Il nostro modo di concepire il diritto è stato promosso a “difesa dei diritti umani”, ciò a cui si appoggia la nostra politica è diventato “la democrazia”, la nostra struttura economica si può al massimo “ritoccare”, il divenire del nostro rapporto tra i sessi è (senza che il dubbio possa intaccarlo) “il progresso”. Mentre nei decenni precedenti si rifletteva sul tramonto dell’Occidente e la deriva culturale che ci stava sgretolando, ora è subentrato l’orgoglio per il nostro essere fari di universalità.

Siamo proprio sicuri? Davvero il nostro aver concentrato tutto sull’individuo, sia pure con slanci di empatia ma sempre come decisione e volontà individuale di amore, è la sola possibilità per il vivere associato? In molti luoghi del mondo, e della Storia, l’individuo è sottoposto al collettivo: alla fratria, al clan, alla tribù – coi guasti che sappiamo, ma anche con l’indifferenza alla morte individuale che ora per esempio dà un vantaggio inestimabile a certe forme di terrorismo.
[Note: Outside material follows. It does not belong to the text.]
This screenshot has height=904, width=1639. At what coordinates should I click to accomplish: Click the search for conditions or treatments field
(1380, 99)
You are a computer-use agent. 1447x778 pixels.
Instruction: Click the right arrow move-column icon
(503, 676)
Morire per un ideale, da noi non usa (quasi) più. Ci affanniamo per conquistare una “coscienza green”, mentre in molte culture del subcontinente indiano o del Sudamerica il rapporto con la Madre Terra è talmente indiscutibile da non concepire nessuna pretesa proprietaria sui suoli.

In molti luoghi dell’animismo africano la presenza degli antenati durante i processi civili o penali è ufficializzata: gli “spiriti” consentono di riconoscere una relazione tra colpa e meccanismi psicosomatici del colpevole con una profondità che da noi nemmeno uno psicanalista di quelli bravi.
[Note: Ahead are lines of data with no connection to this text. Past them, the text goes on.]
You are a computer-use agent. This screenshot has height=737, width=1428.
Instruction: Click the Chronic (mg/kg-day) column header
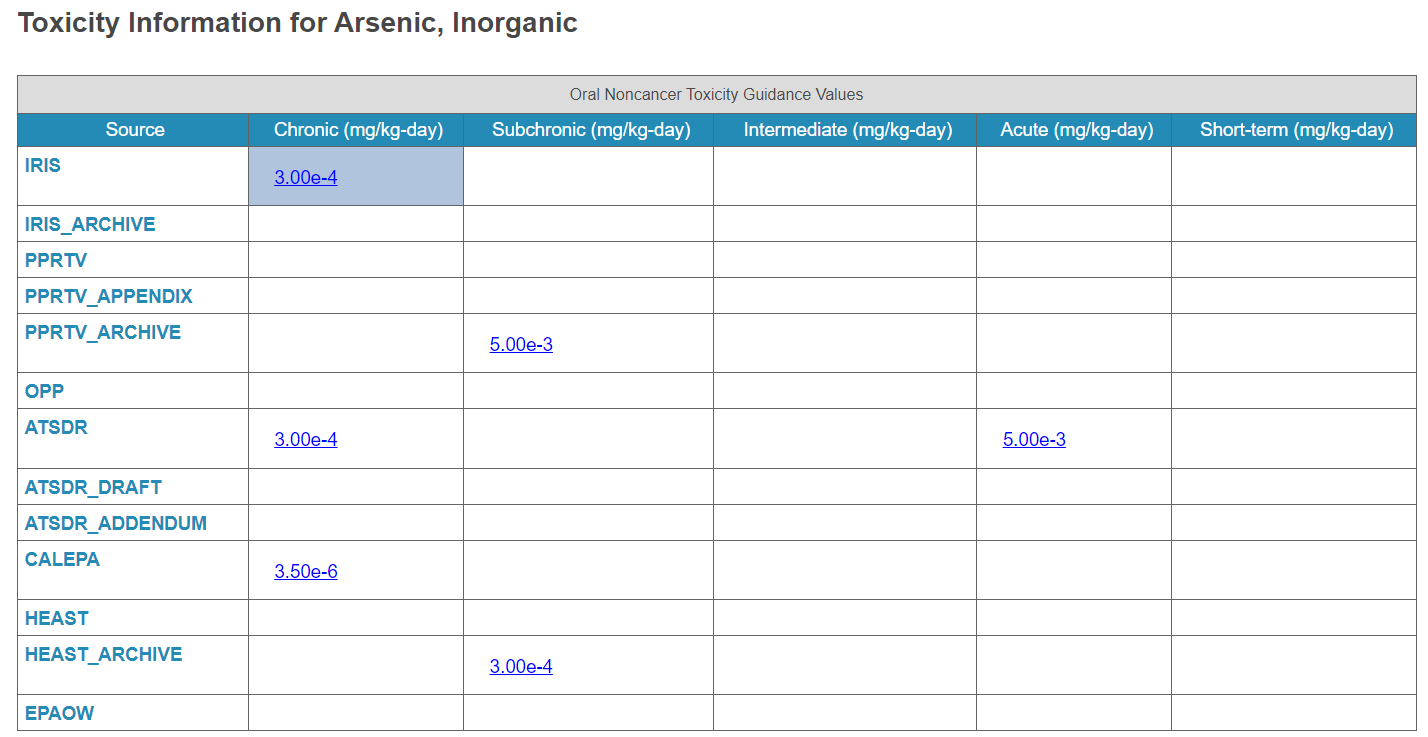coord(356,130)
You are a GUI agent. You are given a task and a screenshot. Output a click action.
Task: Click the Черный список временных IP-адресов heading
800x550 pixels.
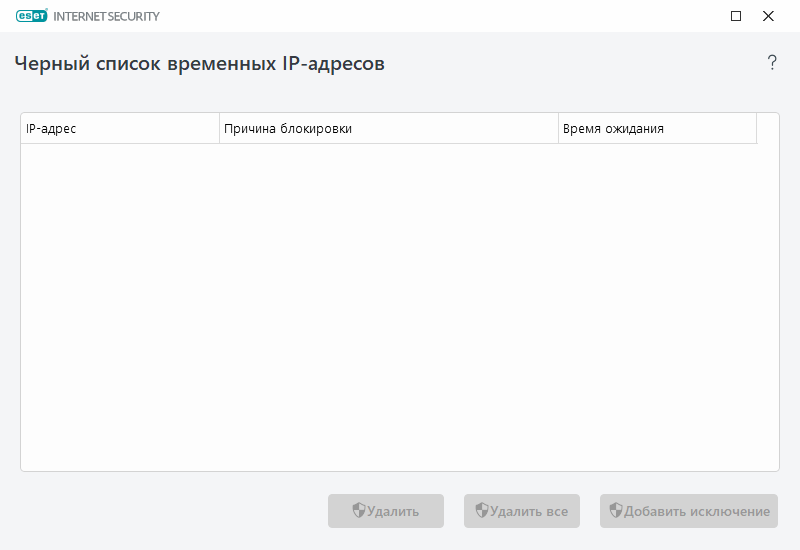[x=200, y=63]
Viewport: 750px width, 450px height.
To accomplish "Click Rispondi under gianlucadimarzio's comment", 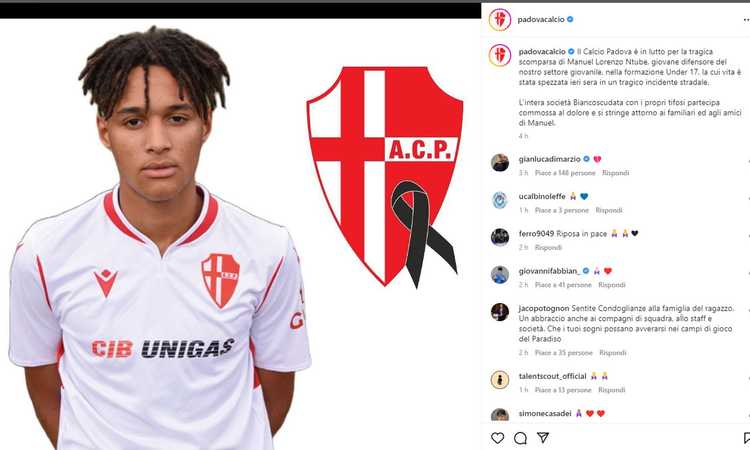I will pos(616,173).
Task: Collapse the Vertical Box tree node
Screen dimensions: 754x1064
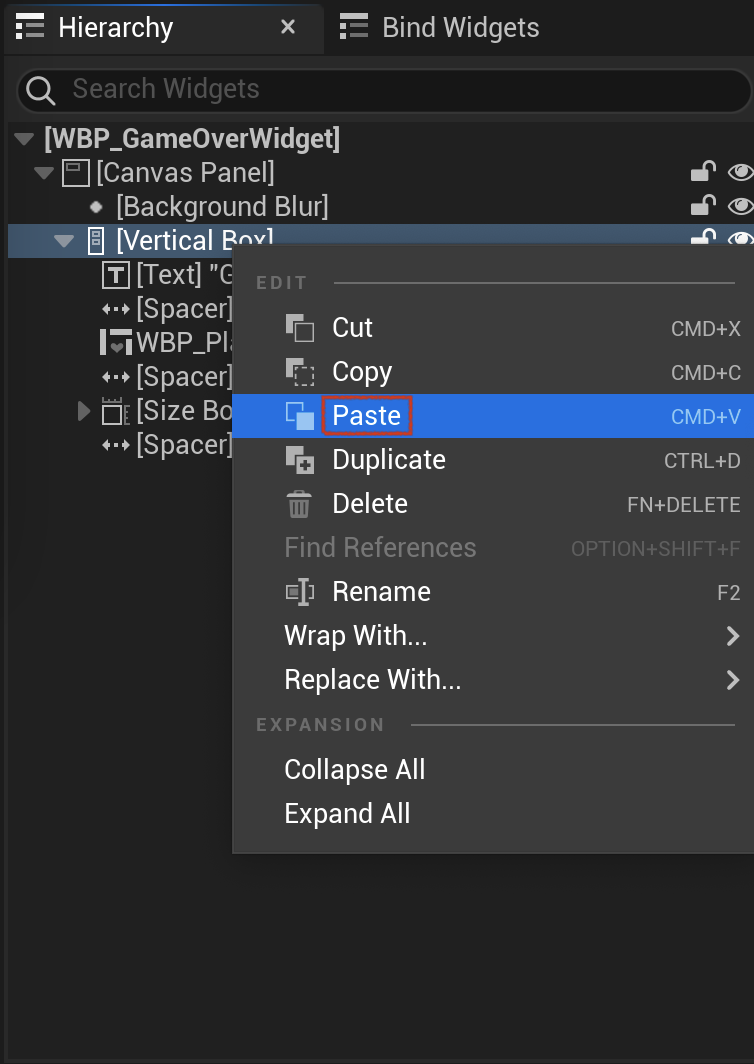Action: click(64, 241)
Ogni sistema ha ovviamente pro e contro, e può darsi che il nostro sia il più stratificato e complesso; ma dare per scontato che l’illuminismo (col suo corteggio di imperialismo, consumismo e deviazioni tecnologiche) sia l’unica strada praticabile e irreversibile non fa onore alla nostra vantata superiorità.

Dovremmo almeno cercare di capire quanto sia difficile abbandonare strutture di pensiero millenarie (comprese le nostre); dovremmo vergognarci di chiedere che le trasformazioni siano rapide solo perché le condiamo con facilitazioni sessuali ed economiche.

Dovremmo ricordarci, esempio minimo, che nella nostra migliore letteratura il pericolo della musica è stato più volte sottolineato, da Tolstoj a Thomas Mann. Dovremmo accorgerci che ora più ci pretendiamo individui inalienabili e più ci affidiamo ad algoritmi astratti e totalizzanti.

Se dei nostri “valori universali” facciamo una religione indiscussa, allora tra religioni rivelate o ideologiche finisce che gli unici laici saranno i cinesi.